---------- DATA SUPPLIED ----------
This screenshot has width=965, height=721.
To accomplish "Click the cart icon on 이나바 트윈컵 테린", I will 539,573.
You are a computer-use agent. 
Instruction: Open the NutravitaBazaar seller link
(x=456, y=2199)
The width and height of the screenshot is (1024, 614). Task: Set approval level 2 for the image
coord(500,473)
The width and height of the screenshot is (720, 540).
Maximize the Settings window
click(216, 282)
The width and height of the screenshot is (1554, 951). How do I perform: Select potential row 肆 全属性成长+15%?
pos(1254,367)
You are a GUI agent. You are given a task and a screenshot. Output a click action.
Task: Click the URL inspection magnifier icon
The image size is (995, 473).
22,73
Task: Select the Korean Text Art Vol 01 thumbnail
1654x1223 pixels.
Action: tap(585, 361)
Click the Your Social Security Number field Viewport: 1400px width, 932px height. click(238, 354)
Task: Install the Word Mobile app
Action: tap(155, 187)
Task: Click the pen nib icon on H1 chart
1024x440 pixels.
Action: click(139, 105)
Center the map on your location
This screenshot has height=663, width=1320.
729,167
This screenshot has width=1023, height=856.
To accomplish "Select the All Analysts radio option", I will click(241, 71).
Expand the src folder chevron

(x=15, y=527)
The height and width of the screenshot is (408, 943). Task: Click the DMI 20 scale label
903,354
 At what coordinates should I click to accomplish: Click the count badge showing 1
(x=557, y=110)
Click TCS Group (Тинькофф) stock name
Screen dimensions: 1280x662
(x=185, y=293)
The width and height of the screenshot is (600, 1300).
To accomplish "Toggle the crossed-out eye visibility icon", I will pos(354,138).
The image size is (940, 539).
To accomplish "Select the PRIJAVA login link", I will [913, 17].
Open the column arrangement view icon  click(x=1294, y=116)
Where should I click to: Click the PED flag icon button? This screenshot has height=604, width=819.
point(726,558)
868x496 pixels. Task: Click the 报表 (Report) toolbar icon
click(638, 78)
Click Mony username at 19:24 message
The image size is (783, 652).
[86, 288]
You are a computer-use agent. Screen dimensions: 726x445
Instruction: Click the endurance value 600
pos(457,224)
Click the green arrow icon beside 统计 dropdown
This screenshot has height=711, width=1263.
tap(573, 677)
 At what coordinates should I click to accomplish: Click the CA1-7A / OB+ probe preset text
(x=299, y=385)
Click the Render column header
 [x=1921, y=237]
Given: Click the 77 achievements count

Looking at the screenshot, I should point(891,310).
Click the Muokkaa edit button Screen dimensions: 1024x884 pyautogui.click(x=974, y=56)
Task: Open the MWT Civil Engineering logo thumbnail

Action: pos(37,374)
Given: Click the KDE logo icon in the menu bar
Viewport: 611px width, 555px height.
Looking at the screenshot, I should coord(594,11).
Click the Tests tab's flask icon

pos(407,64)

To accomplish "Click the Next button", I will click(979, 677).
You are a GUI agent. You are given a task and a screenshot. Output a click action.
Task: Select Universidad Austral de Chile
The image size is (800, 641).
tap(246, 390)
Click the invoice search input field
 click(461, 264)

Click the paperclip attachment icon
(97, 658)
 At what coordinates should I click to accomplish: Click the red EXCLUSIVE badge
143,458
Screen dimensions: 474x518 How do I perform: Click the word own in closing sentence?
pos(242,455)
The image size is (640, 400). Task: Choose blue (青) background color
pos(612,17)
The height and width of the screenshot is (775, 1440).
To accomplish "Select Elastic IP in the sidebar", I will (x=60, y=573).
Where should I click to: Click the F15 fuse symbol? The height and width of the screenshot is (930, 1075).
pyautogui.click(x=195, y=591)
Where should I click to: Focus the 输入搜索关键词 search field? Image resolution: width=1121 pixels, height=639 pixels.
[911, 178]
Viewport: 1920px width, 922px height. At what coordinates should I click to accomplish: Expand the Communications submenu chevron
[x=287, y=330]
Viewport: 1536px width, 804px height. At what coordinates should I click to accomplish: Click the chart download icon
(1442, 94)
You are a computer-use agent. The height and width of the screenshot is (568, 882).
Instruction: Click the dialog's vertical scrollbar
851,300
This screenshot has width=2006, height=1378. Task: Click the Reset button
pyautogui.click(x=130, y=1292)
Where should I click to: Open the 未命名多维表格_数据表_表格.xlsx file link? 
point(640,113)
----------
* [WORK INSTRUCTIONS]:
Start to finish, give the listing again exactly.

* [SOLUTION TO THE PROBLEM]:
This screenshot has width=965, height=721.
To accomplish "Click the cart icon on 이나바 트윈컵 테린", I will 539,573.
You are a computer-use agent. 
Instruction: Open the NutravitaBazaar seller link
(x=456, y=2199)
The width and height of the screenshot is (1024, 614). Task: Set approval level 2 for the image
coord(500,473)
The width and height of the screenshot is (720, 540).
Maximize the Settings window
click(216, 282)
The width and height of the screenshot is (1554, 951). How do I perform: Select potential row 肆 全属性成长+15%?
pos(1254,367)
You are a GUI agent. You are given a task and a screenshot. Output a click action.
Task: Click the URL inspection magnifier icon
The image size is (995, 473).
22,73
Task: Select the Korean Text Art Vol 01 thumbnail
1654x1223 pixels.
Action: tap(585, 361)
Click the Your Social Security Number field Viewport: 1400px width, 932px height. click(238, 354)
Task: Install the Word Mobile app
Action: tap(155, 187)
Task: Click the pen nib icon on H1 chart
1024x440 pixels.
Action: click(139, 105)
Center the map on your location
This screenshot has height=663, width=1320.
729,167
This screenshot has width=1023, height=856.
To accomplish "Select the All Analysts radio option", I will click(241, 71).
Expand the src folder chevron

(x=15, y=527)
The height and width of the screenshot is (408, 943). Task: Click the DMI 20 scale label
903,354
 At what coordinates should I click to accomplish: Click the count badge showing 1
(x=557, y=110)
Click TCS Group (Тинькофф) stock name
Screen dimensions: 1280x662
(x=185, y=293)
The width and height of the screenshot is (600, 1300).
To accomplish "Toggle the crossed-out eye visibility icon", I will pos(354,138).
The image size is (940, 539).
To accomplish "Select the PRIJAVA login link", I will [913, 17].
Open the column arrangement view icon  click(x=1294, y=116)
Where should I click to: Click the PED flag icon button? This screenshot has height=604, width=819.
point(726,558)
868x496 pixels. Task: Click the 报表 (Report) toolbar icon
click(638, 78)
Click Mony username at 19:24 message
The image size is (783, 652).
[86, 288]
You are a computer-use agent. Screen dimensions: 726x445
Instruction: Click the endurance value 600
pos(457,224)
Click the green arrow icon beside 统计 dropdown
This screenshot has height=711, width=1263.
tap(573, 677)
 At what coordinates should I click to accomplish: Click the CA1-7A / OB+ probe preset text
(x=299, y=385)
Click the Render column header
 [x=1921, y=237]
Given: Click the 77 achievements count

Looking at the screenshot, I should point(891,310).
Click the Muokkaa edit button Screen dimensions: 1024x884 pyautogui.click(x=974, y=56)
Task: Open the MWT Civil Engineering logo thumbnail

Action: pos(37,374)
Given: Click the KDE logo icon in the menu bar
Viewport: 611px width, 555px height.
Looking at the screenshot, I should coord(594,11).
Click the Tests tab's flask icon

pos(407,64)

To accomplish "Click the Next button", I will click(979, 677).
You are a GUI agent. You are given a task and a screenshot. Output a click action.
Task: Select Universidad Austral de Chile
The image size is (800, 641).
tap(246, 390)
Click the invoice search input field
 click(461, 264)

Click the paperclip attachment icon
(97, 658)
 At what coordinates should I click to accomplish: Click the red EXCLUSIVE badge
143,458
Screen dimensions: 474x518 How do I perform: Click the word own in closing sentence?
pos(242,455)
The image size is (640, 400). Task: Choose blue (青) background color
pos(612,17)
The height and width of the screenshot is (775, 1440).
To accomplish "Select Elastic IP in the sidebar", I will (x=60, y=573).
Where should I click to: Click the F15 fuse symbol? The height and width of the screenshot is (930, 1075).
pyautogui.click(x=195, y=591)
Where should I click to: Focus the 输入搜索关键词 search field? Image resolution: width=1121 pixels, height=639 pixels.
[911, 178]
Viewport: 1920px width, 922px height. At what coordinates should I click to accomplish: Expand the Communications submenu chevron
[x=287, y=330]
Viewport: 1536px width, 804px height. At what coordinates should I click to accomplish: Click the chart download icon
(1442, 94)
You are a computer-use agent. The height and width of the screenshot is (568, 882).
Instruction: Click the dialog's vertical scrollbar
851,300
This screenshot has width=2006, height=1378. Task: Click the Reset button
pyautogui.click(x=130, y=1292)
Where should I click to: Open the 未命名多维表格_数据表_表格.xlsx file link? 
point(640,113)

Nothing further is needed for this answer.